WORK TO BE COMPLETED: Pictures are to be omitted. Output only the lines from the one containing "The height and" through the end of the data, word for word.

===== PROVIDED RECORDS

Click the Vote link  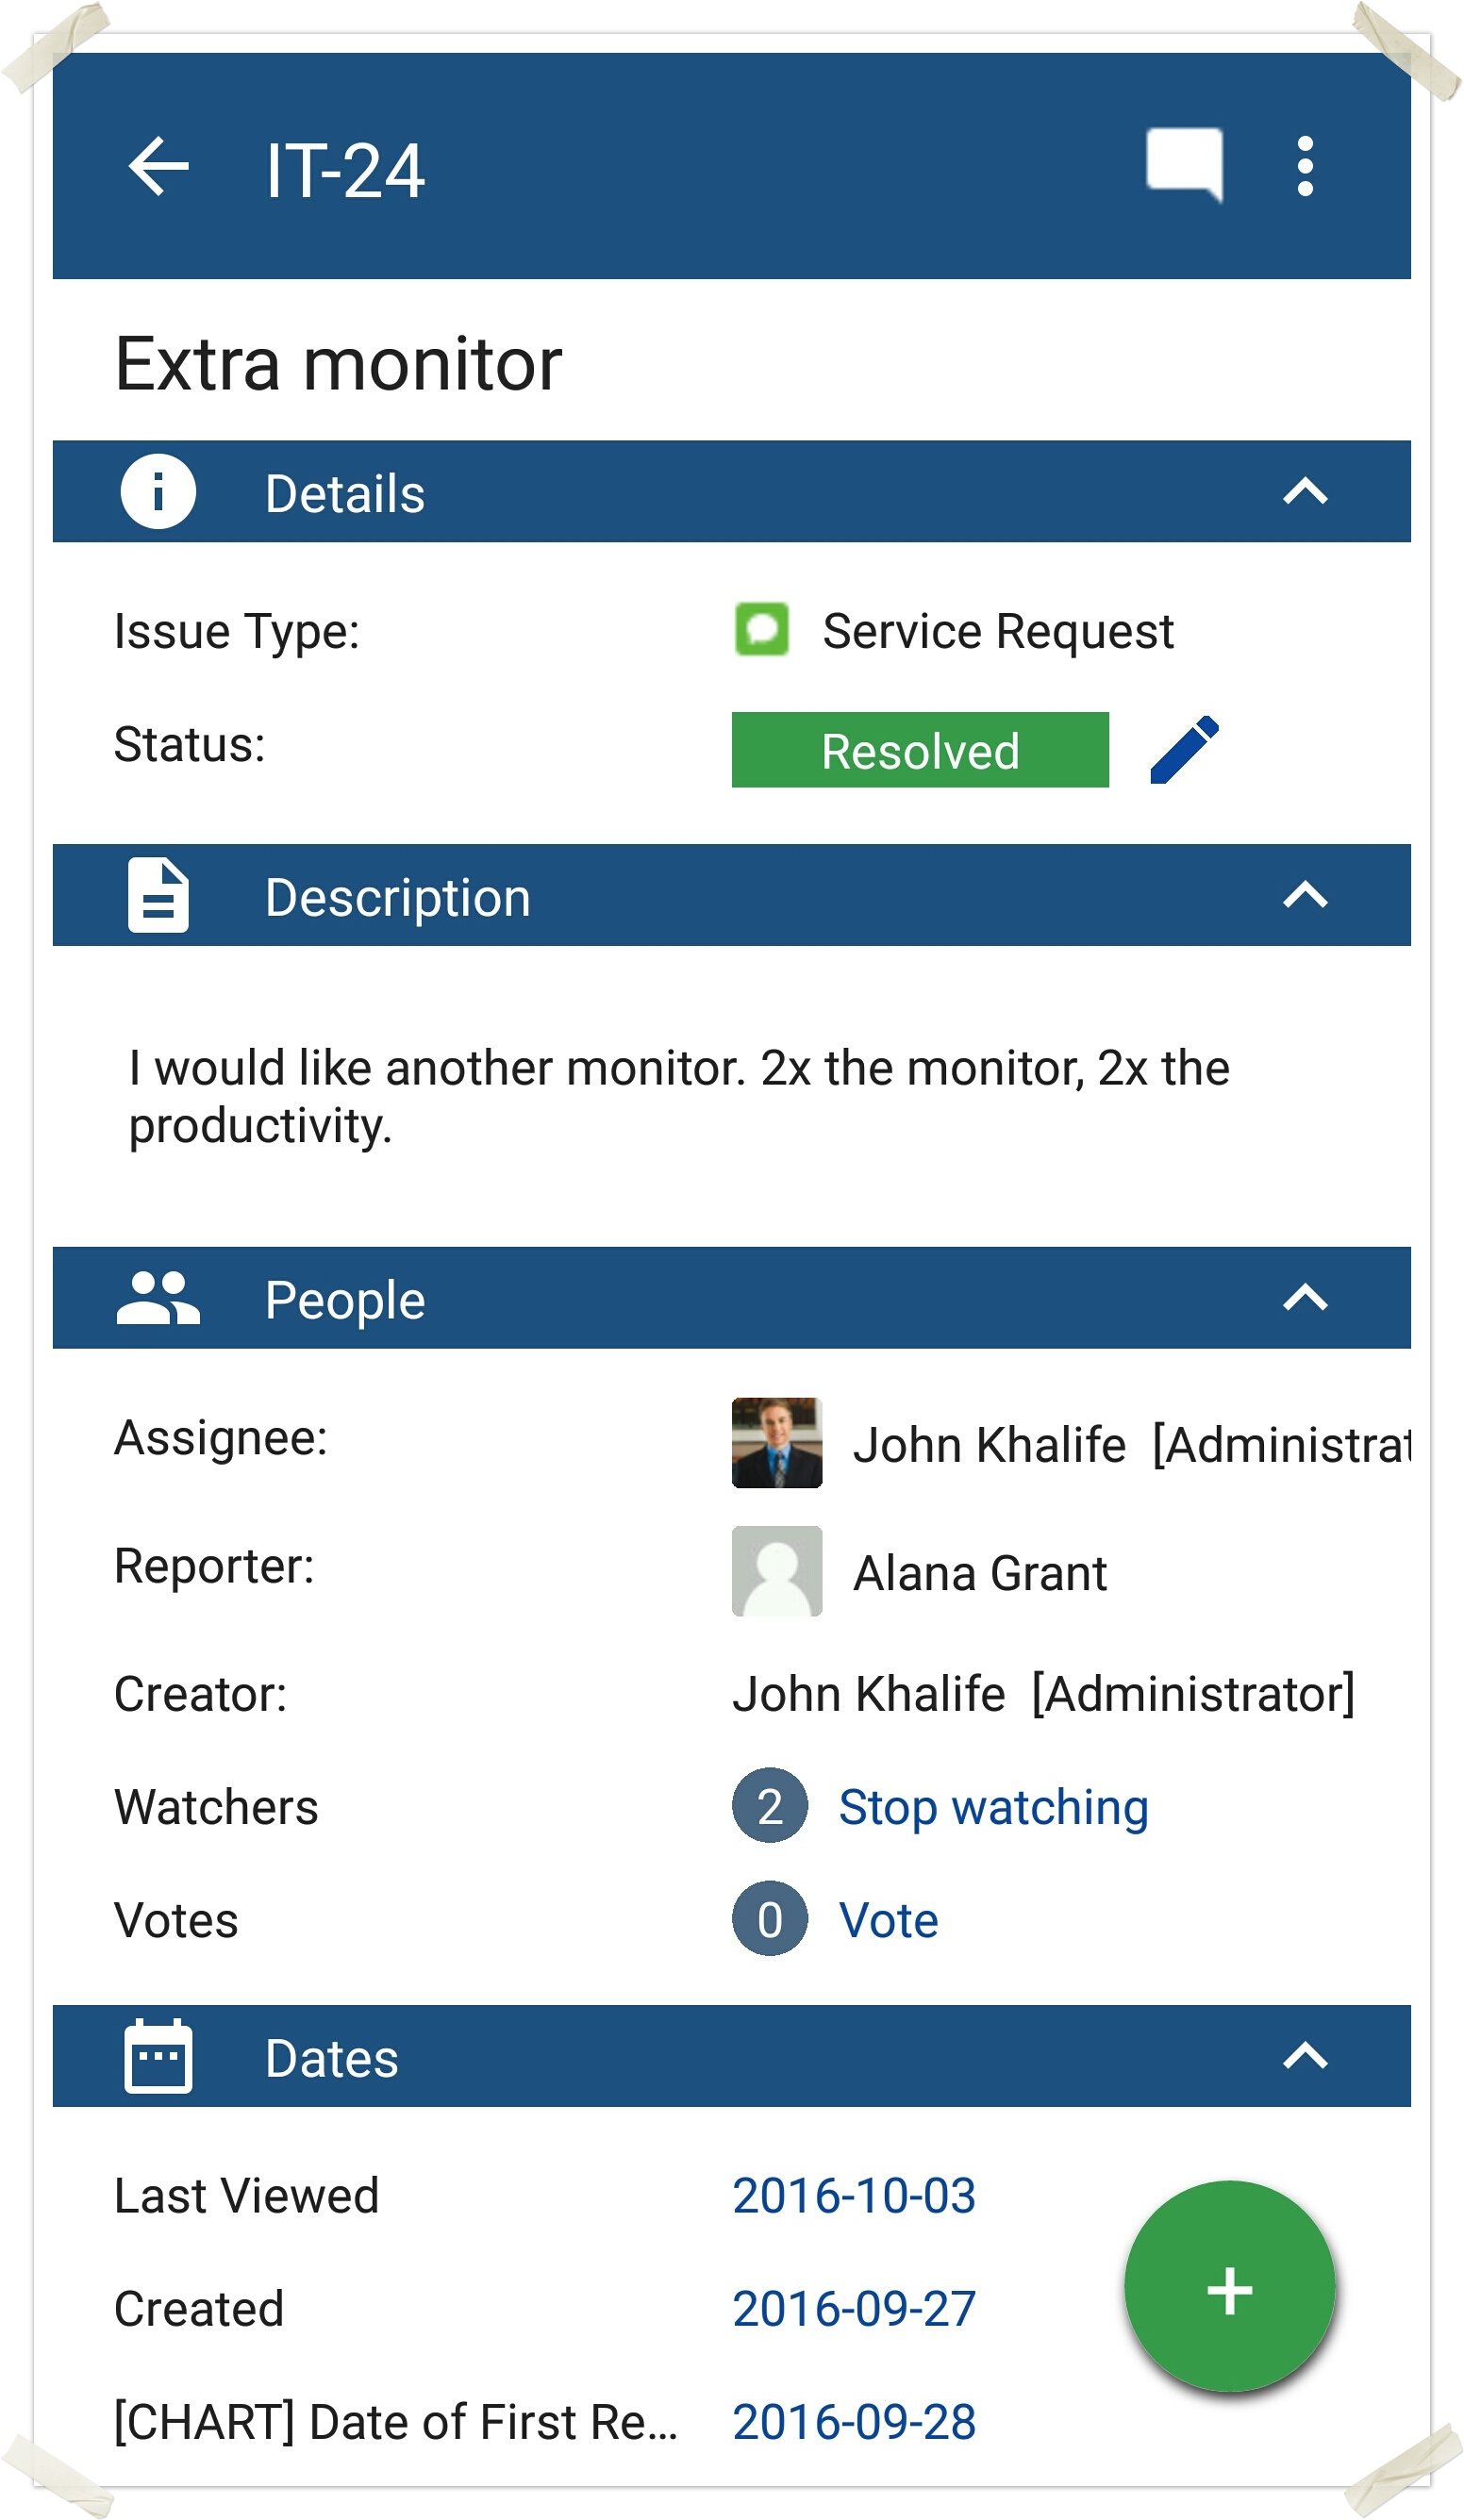point(888,1921)
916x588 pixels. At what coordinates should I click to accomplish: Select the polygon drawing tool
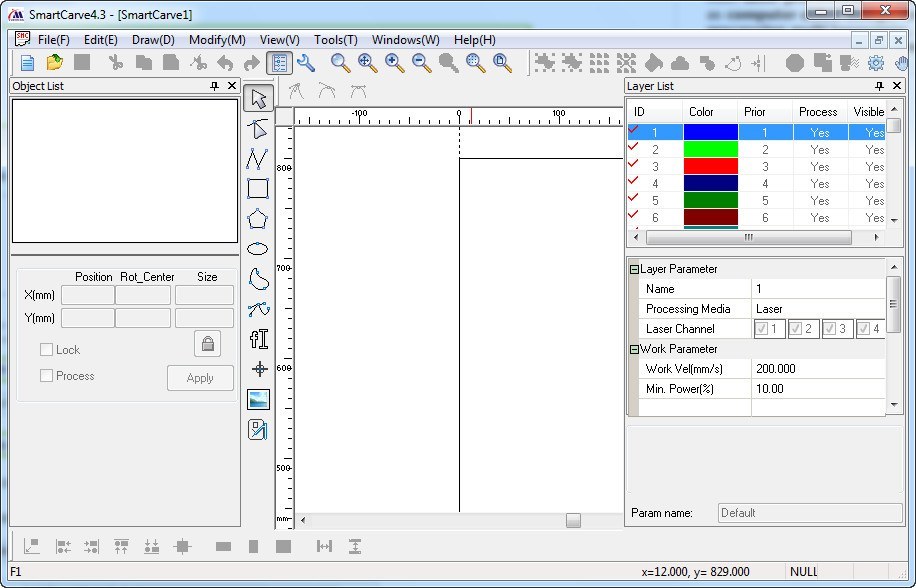(258, 218)
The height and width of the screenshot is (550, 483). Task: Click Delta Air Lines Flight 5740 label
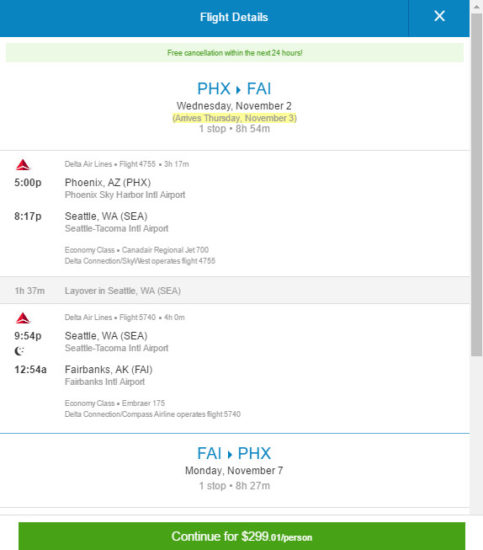(x=110, y=317)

==========

OUTPUT FOR THIS EXERCISE:
The height and width of the screenshot is (550, 483). Task: Click Delta Air Lines Flight 5740 label
(x=110, y=317)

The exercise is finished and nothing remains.